Peppe Fonte, “Le canzoni di Piero Ciampi e Pino Pavone”

Nelle tante scorribande che hanno segnato la vita e i giorni di Piero Ciampi non tutti sanno che la Calabria ha occupato un posto di rilievo, riemergendo spesso come approdo sia pure temporaneo del suo inquieto vagabondare. Ed è nel corso di una di queste sue discese in fondo alla penisola che quell’autore che amava definirsi “livornese, anarchico, comunista” incontra il catanzarese Pino Pavone con il quale stringe un rapporto di amicizia e lavoro che si rafforza poi a Roma, tra poesia e canzoni, la passione per il calcio e la comune condizione di divorziati che con difficoltà riescono a vedere i propri figli. Assieme al fratello Roberto Ciampi, con il quale divide anche il suo studio da avvocato a Roma, Pavone è così l’unico autore ad avere collaborato ai testi del cantautore livornese.

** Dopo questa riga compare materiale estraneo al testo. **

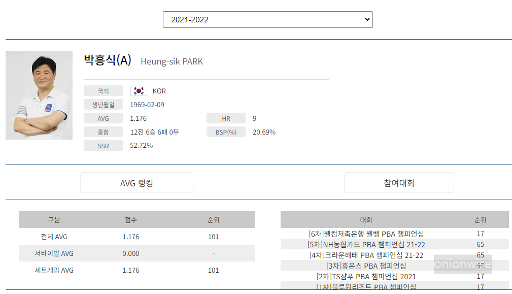Select a different season from the combo box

Avvocato e catanzarese come Pavone, già calciatore del Catanzaro ai tempi del mitico Palanca, Peppe Fonte rivisita ora alcuni dei brani più significativi nati all’interno di questo sodalizio calabro-livornese nel suo nuovo album “Le canzoni di Piero Ciampi e Pino Pavone”, in uscita giovedì 14 maggio per Squilibri. Un disco che, in dieci tracce (cinque portano la firma di Ciampi Pavone, due di Ciampi, una di Pavone e due di Fonte Pavone), racconta la forza struggente di un lascito di bellezza e smania di vita che si rinnova in altri componimenti dominati dalla memoria e dalla frequentazione di un “genio assoluto”.